Dr Voelkel: I agree. You have to have some kind of a basic genetic disposition, which we don't understand at this moment. And there are multiple trigger factors that, alone or in combination, in a susceptible person trigger the disease. But my take is that the common denominator at the end is the angioproliferative process, and that there are many ways you can get there.
Dr Rich: It is fascinating to go back to old news of the histology, from all of those papers published decades ago. A lot of people who died with PPH had just medial hypertrophy, but others had advanced concentric laminar intimal fibrosis and plexiform lesions everywhere. I can't believe the molecular process is the same in both instances.
Dr Voelkel: But Stuart, I think a lot of the old literature is contaminated by not shining the correct searchlight on the tissue. People did not stain for angioproliferative processes. Most of the old pathologists looked to find a plexiform lesion, and if you don't look in multiple sections, in particular in the subpleural regions, you sometimes miss them. So I would not be too confident in some of the old literature. I think we are getting better, and we are looking harder, and we are finding more.
Dr Gaine: Are there things maybe we haven't touched on that you think we should?

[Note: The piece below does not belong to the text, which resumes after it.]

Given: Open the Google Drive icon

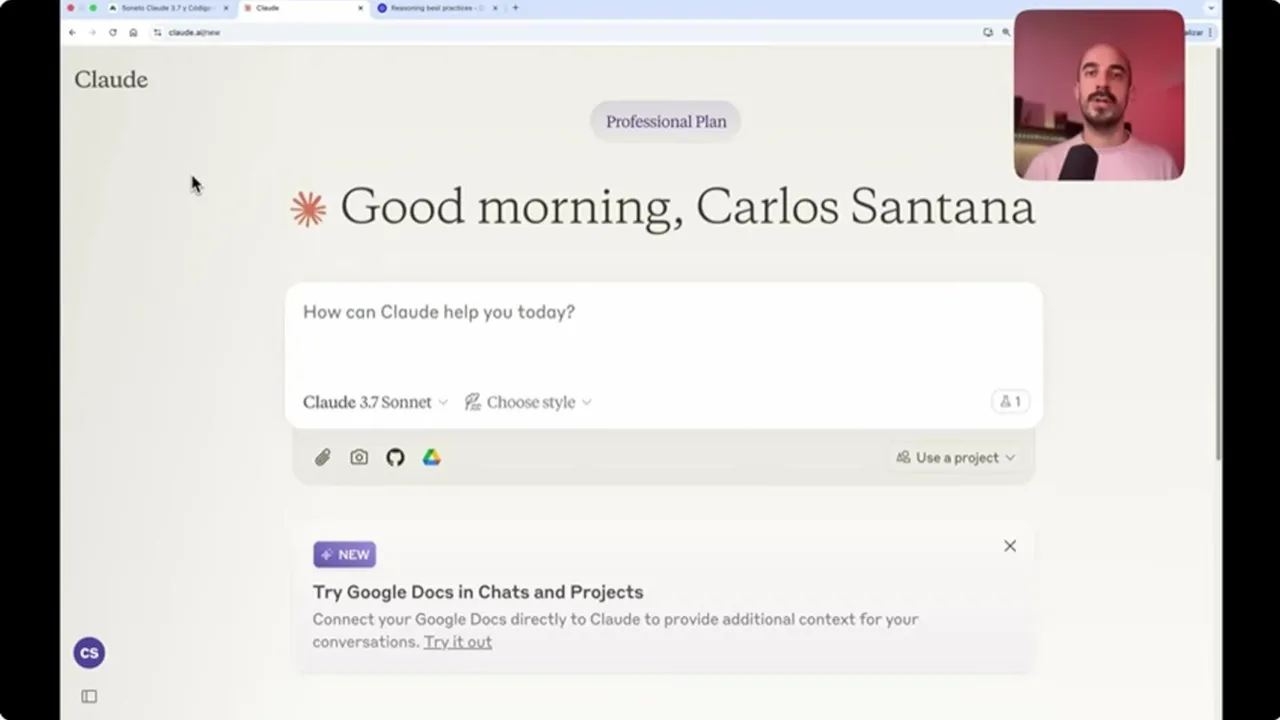Looking at the screenshot, I should [431, 457].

Dr Rich: Yes. This is a disease of right heart failure. One thing that's intrigued me and that I don't think we have focused enough on, is the fact that there are patients, congenital heart disease patients, who have severe pulmonary hypertension and minimal limitation with respect to their physical activities because of the tremendous ability of their right ventricles to hypertrophy and adapt to the pressure load. I attribute that to the expression of fetal genes and it is apparent if the insult occurs when you are a baby as opposed to when you are an adult. A lot could also be achieved by looking not just at the pulmonary vasculature, but at the ventricle itself and asking how we can program these hearts to better adapt to the pressure load. We may never be able to relieve the pressure load, but if we can get the ventricle to adapt to the pressure load, the patients might live almost normally. So an area of potential gain that hasn't really been touched on is genetic control over myocardial performance and trying to get the ventricle to better adapt.
Dr Gaine: If only we could teach right heart myocytes to believe they are actually left heart myocytes, or switch on the left heart differentiating genes, then the heart would last a lot longer despite the pressures.
Dr Rich: In utero they are the same. Some genes are turned off when the baby is born. We need to switch those genes back on.
Dr Voelkel: No question about that. People die of right heart failure. That's very important, and perhaps a future conference should have a very sharp focus on that particular issue of the right ventricle.
Dr Gaine: Cardiologists, when looking at coronary artery heart disease and left heart failure, are years ahead in terms of drugs and procedures compared with their colleagues in the field of right heart failure and pulmonary vascular disease. In this regard, are there any drugs or tools that are beneficial in left heart disease that might translate into future directions in the treatment of the right heart? I'm thinking in terms of surgical procedures that might help the right heart, mechanical assist devices, or electrical pacing, etc.
Dr Voelkel: I wouldn't think of electrical mechanical devices. I think the strategies will, at the end of the day, have to be molecular strategies, where you do what Stuart suggested. You have to basically generate an Eisenmenger right ventricle and that would be the concept to follow. If we could do that with molecular tools and get good quality, strong, robust right ventricular muscle, we would be saving a lot of people.